The muscular density of Sasu Ripatti (a.k.a. Vladislav Delay)’s first ambient record in nearly a decade is striking. Trailing after a number of genre experimentations, from free-jazz to footwork, Visa is a return to the base of Ripatti’s aesthetic. The point here is process and expression. What can one’s music show of their experience?

Visa was written during a period after Ripatti’s visa was denied, thus preventing him from performing at UNSOUND Festival (which greatly hurt the author of this review too). Isolation with countless amounts of idle time set in, and Ripatti took to his instruments to make due with what cards he’d been dealt. Thankfully, during the culmination of this experience and the general array of ideas bumping around in Ripatti’s head, an incredible album was made.

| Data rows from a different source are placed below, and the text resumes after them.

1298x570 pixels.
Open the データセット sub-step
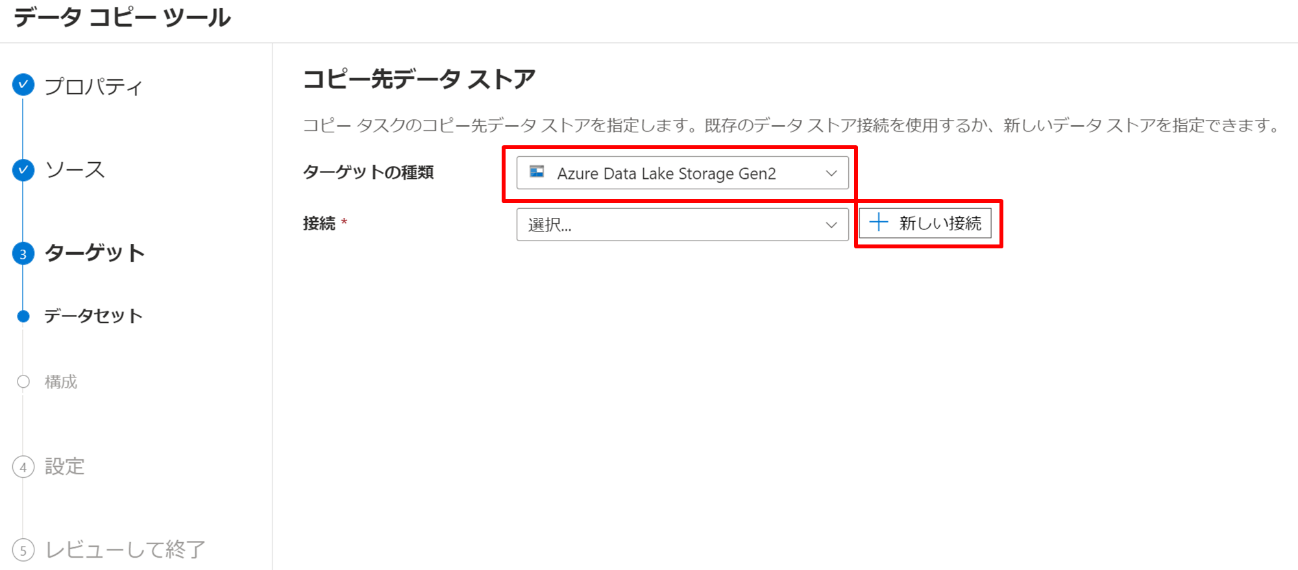point(93,316)
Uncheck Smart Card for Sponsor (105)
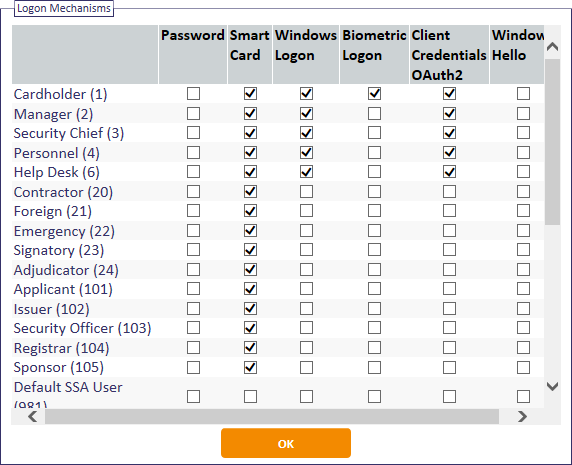Screen dimensions: 572x465 click(x=250, y=367)
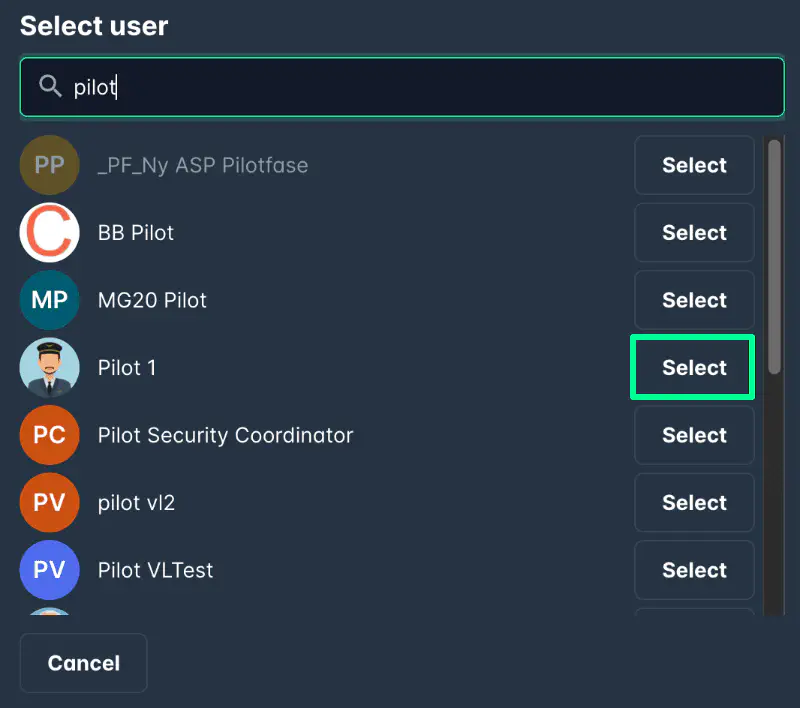The height and width of the screenshot is (708, 800).
Task: Click the highlighted Select button for Pilot 1
Action: [x=692, y=367]
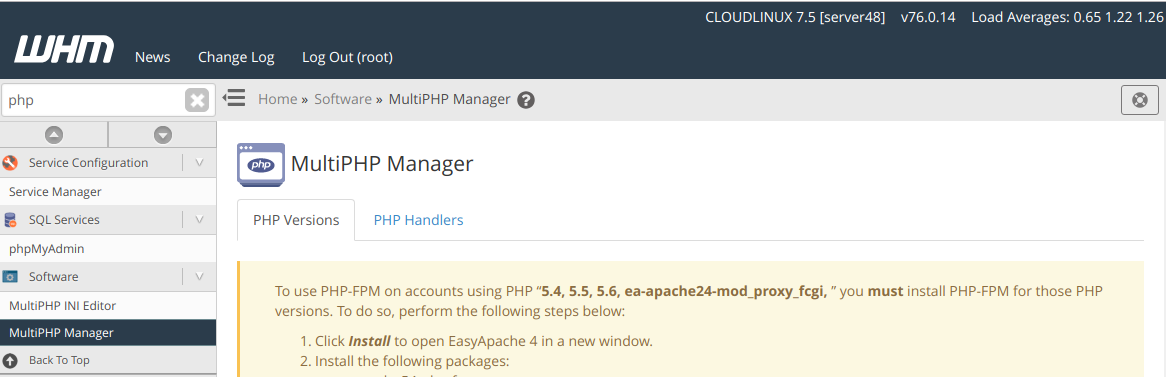Viewport: 1166px width, 377px height.
Task: Switch to the PHP Handlers tab
Action: pos(419,220)
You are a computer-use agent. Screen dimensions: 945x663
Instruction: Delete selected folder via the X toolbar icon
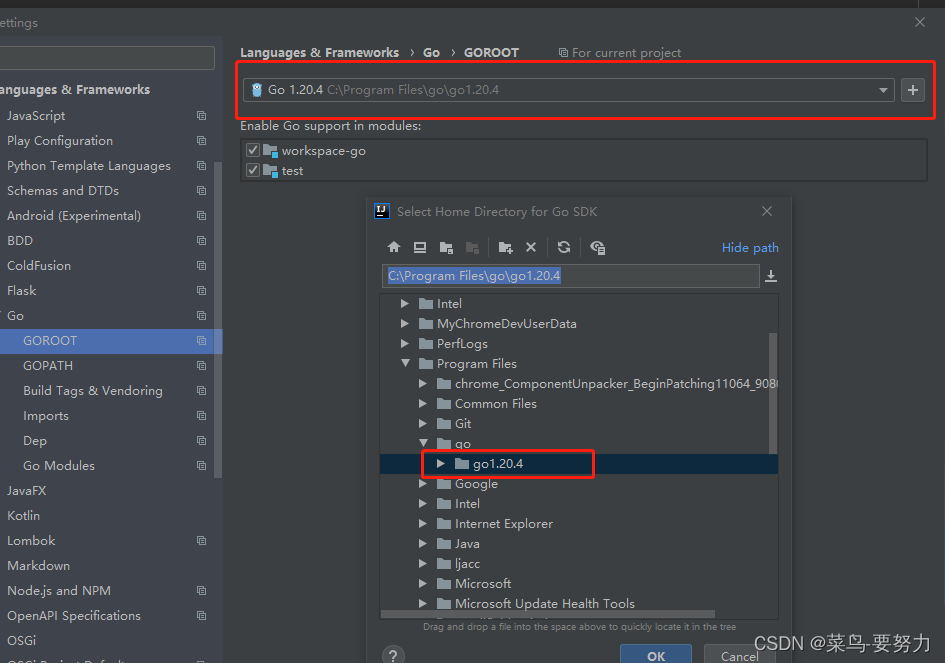pos(531,247)
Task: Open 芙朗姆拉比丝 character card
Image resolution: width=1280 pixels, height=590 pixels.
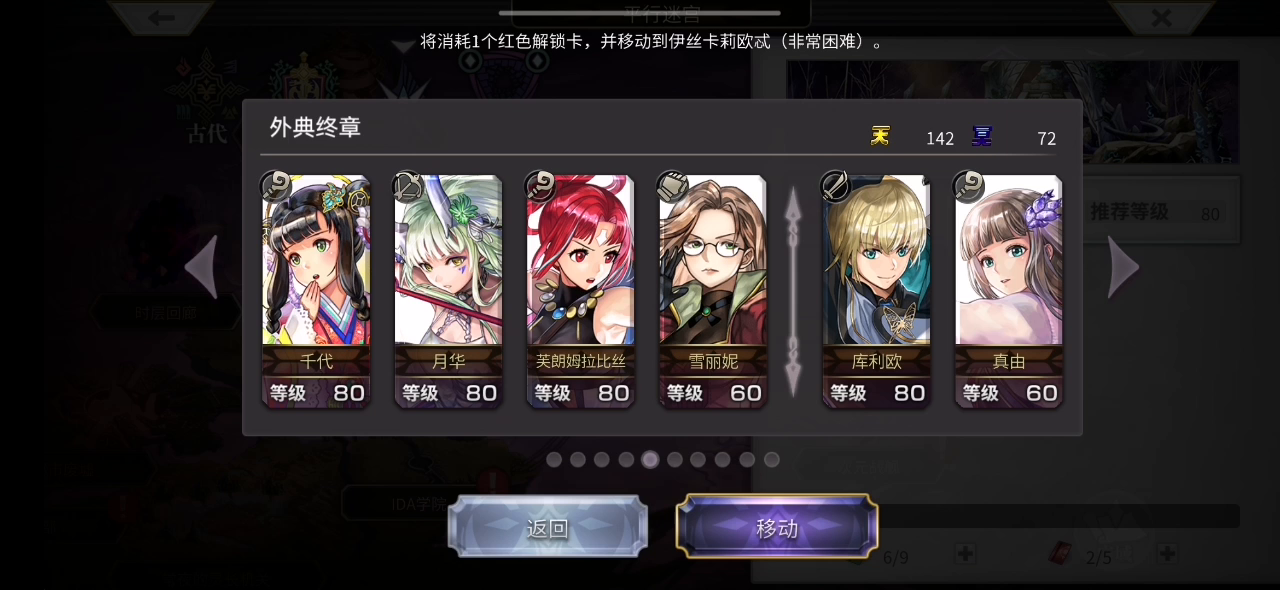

“Visaton,” the opening track, is an opus, large and dense. Spanning over 20 minutes, “Visaton” warps and churns out modular complexities at a beautifully angular rate and in oddly rhythmic manner. Jagged are its edges, as it switches modes and tilts on axes. The gurgling curl of the hardware’s output, the emotive-, eyebrow-raising pitch-shift up later in the track shows the versatility of both Ripatti and his machinery.

The soundscapes developed here are wide and complex landscape art. There’s distinct images that can be gathered from the push and pulls, which are less tectonic and more smeared and smothered. Each new track peels in with a warming organic tone, with the chords surrounded by bubbling synth work and seismic bass. Ripatti is creating a body, one that rises from his own, stripes itself of its confines, and walks away to grow even further.

Visa is not ambient in the way that most people think of ambience, as if it should be something akin to silence or background shuffle. Instead, Visa attempts to grab your attention, never loosening, never fading. Ambient music since its inception was about overlapping voices and how it effects perception: two, three voices are one sustained tone across and infinite period of time, where interactions intersect and combust. Visa exploits this to brilliant ends.